Studio711.com – Ben Martens

VHS to WMV

We never had a camcorder when I was growing up, but we have a couple dozen VHS tapes in my parents’ basement from various childhood events. I’ve always worried about losing those memories since VHS isn’t a very stable format. I was personally responsible for taping over at least a couple of them in the past.

The last time I was home, we sorted through them all and decided which ones we wanted to save. Mom shipped them out to me and I started the process of transferring them to the computer. As with my photo scanning project, I’d recommend that you pay someone to do this rather than doing it yourself, but if you only have a few to do, this isn’t a bad solution.

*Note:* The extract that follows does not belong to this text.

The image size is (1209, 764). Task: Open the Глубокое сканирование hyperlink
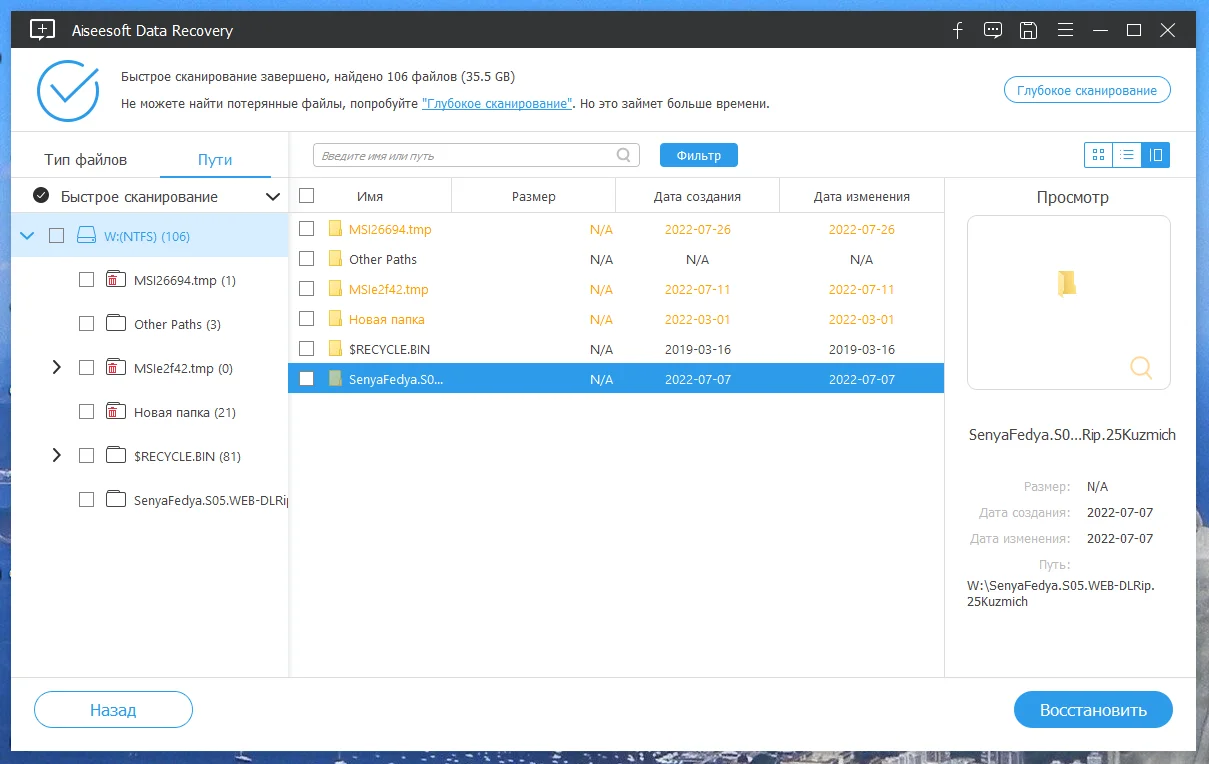497,104
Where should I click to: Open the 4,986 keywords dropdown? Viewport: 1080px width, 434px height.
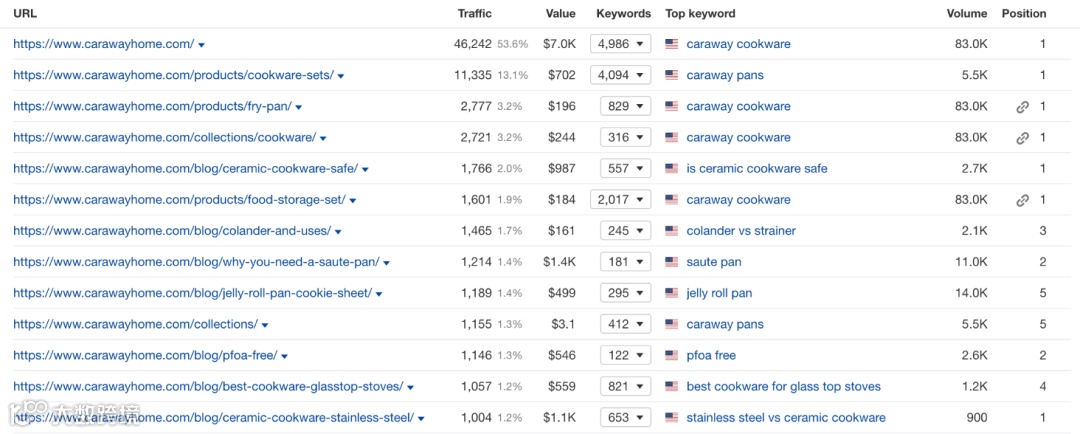pyautogui.click(x=621, y=44)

Here is the basic workflow:

  1. Break the write tabs on the VHS tape to make sure I don’t screw it up. Insert it into the VCR.
  2. The video out on the VCR was connected to the inputs on my camcorder. The camcorder was then connected to the PC via Firewire. The camcorder is just digitizing the signal for me. A capture card could have done the same job if I had one.
  3. On the PC, I ran Windows Media Encoder. I pressed record on the PC and then play on the VCR.
  4. Once the tape was finished, I’d stop recording on the PC. This left me with a fairly large WMV file.
  5. Don’t stop there! The files aren’t much safer now than when they were on VHS tapes. To protect them, I copied them onto my Windows Home Server where a combination of software RAID and offsite backup will guard them.

My original plan was to make a big montage of the best moments from all the tapes, but it has been over a month and I haven’t even started that yet. There are some hilarious moments from my childhood, and one of these days I’ll get around to editing them all together.